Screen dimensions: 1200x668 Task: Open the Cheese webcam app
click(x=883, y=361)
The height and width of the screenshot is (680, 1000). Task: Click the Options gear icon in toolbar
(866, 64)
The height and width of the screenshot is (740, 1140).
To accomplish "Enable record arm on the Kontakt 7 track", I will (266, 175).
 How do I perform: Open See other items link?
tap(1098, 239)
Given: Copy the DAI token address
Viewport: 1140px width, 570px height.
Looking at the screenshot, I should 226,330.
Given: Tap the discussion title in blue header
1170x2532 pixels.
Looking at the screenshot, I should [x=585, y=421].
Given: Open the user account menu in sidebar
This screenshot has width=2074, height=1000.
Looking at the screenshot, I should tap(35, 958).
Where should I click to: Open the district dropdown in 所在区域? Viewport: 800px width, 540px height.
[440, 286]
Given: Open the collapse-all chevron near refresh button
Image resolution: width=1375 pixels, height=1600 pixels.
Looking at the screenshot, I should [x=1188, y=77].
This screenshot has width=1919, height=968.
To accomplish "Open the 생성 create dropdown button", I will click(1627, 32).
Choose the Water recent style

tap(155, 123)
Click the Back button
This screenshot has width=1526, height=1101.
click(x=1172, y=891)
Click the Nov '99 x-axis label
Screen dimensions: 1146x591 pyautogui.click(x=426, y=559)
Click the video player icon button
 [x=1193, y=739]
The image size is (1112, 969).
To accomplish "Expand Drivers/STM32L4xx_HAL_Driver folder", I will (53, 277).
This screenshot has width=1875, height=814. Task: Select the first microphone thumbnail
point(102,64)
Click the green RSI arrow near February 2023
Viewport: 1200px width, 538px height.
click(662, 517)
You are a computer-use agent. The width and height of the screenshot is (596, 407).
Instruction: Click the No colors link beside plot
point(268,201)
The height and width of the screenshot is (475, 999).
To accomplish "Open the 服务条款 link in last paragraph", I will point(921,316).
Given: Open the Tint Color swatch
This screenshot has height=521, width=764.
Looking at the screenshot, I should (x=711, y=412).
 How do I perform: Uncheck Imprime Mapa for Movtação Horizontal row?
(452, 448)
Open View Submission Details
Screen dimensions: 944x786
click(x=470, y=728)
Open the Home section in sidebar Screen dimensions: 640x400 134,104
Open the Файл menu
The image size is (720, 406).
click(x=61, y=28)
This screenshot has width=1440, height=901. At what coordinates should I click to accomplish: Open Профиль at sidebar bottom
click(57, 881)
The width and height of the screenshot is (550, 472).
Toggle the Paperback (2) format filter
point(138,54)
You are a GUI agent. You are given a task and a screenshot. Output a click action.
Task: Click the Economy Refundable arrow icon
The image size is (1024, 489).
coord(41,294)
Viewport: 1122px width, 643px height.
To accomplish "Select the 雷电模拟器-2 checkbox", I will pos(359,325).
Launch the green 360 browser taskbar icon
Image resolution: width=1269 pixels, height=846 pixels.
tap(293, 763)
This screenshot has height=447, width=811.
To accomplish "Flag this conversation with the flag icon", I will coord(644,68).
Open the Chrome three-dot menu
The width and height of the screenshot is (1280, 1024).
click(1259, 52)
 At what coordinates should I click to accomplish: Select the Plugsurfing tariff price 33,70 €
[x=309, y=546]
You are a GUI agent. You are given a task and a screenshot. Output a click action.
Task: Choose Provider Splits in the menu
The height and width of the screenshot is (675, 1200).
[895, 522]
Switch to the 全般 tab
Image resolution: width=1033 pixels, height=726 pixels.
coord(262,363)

☆ ☆ ☆ ☆

EXERCISE REQUIREMENTS – Exactly as they stand above, repeat all the records.

SOLUTION –
Screen dimensions: 1200x668 Task: Open the Cheese webcam app
click(x=883, y=361)
The height and width of the screenshot is (680, 1000). Task: Click the Options gear icon in toolbar
(866, 64)
The height and width of the screenshot is (740, 1140).
To accomplish "Enable record arm on the Kontakt 7 track", I will (266, 175).
 How do I perform: Open See other items link?
tap(1098, 239)
Given: Copy the DAI token address
Viewport: 1140px width, 570px height.
Looking at the screenshot, I should 226,330.
Given: Tap the discussion title in blue header
1170x2532 pixels.
Looking at the screenshot, I should [x=585, y=421].
Given: Open the user account menu in sidebar
This screenshot has width=2074, height=1000.
Looking at the screenshot, I should tap(35, 958).
Where should I click to: Open the district dropdown in 所在区域? Viewport: 800px width, 540px height.
[440, 286]
Given: Open the collapse-all chevron near refresh button
Image resolution: width=1375 pixels, height=1600 pixels.
Looking at the screenshot, I should [x=1188, y=77].
This screenshot has width=1919, height=968.
To accomplish "Open the 생성 create dropdown button", I will click(1627, 32).
Choose the Water recent style

tap(155, 123)
Click the Back button
This screenshot has width=1526, height=1101.
click(x=1172, y=891)
Click the Nov '99 x-axis label
Screen dimensions: 1146x591 pyautogui.click(x=426, y=559)
Click the video player icon button
 [x=1193, y=739]
The image size is (1112, 969).
To accomplish "Expand Drivers/STM32L4xx_HAL_Driver folder", I will (53, 277).
This screenshot has width=1875, height=814. Task: Select the first microphone thumbnail
point(102,64)
Click the green RSI arrow near February 2023
Viewport: 1200px width, 538px height.
click(662, 517)
You are a computer-use agent. The width and height of the screenshot is (596, 407).
Instruction: Click the No colors link beside plot
point(268,201)
The height and width of the screenshot is (475, 999).
To accomplish "Open the 服务条款 link in last paragraph", I will point(921,316).
Given: Open the Tint Color swatch
This screenshot has height=521, width=764.
Looking at the screenshot, I should (x=711, y=412).
 How do I perform: Uncheck Imprime Mapa for Movtação Horizontal row?
(452, 448)
Open View Submission Details
Screen dimensions: 944x786
click(x=470, y=728)
Open the Home section in sidebar Screen dimensions: 640x400 134,104
Open the Файл menu
The image size is (720, 406).
click(x=61, y=28)
This screenshot has width=1440, height=901. At what coordinates should I click to accomplish: Open Профиль at sidebar bottom
click(57, 881)
The width and height of the screenshot is (550, 472).
Toggle the Paperback (2) format filter
point(138,54)
You are a GUI agent. You are given a task and a screenshot. Output a click action.
Task: Click the Economy Refundable arrow icon
The image size is (1024, 489).
coord(41,294)
Viewport: 1122px width, 643px height.
To accomplish "Select the 雷电模拟器-2 checkbox", I will pos(359,325).
Launch the green 360 browser taskbar icon
Image resolution: width=1269 pixels, height=846 pixels.
tap(293, 763)
This screenshot has height=447, width=811.
To accomplish "Flag this conversation with the flag icon", I will coord(644,68).
Open the Chrome three-dot menu
The width and height of the screenshot is (1280, 1024).
click(1259, 52)
 At what coordinates should I click to accomplish: Select the Plugsurfing tariff price 33,70 €
[x=309, y=546]
You are a GUI agent. You are given a task and a screenshot. Output a click action.
Task: Choose Provider Splits in the menu
The height and width of the screenshot is (675, 1200).
[895, 522]
Switch to the 全般 tab
Image resolution: width=1033 pixels, height=726 pixels.
coord(262,363)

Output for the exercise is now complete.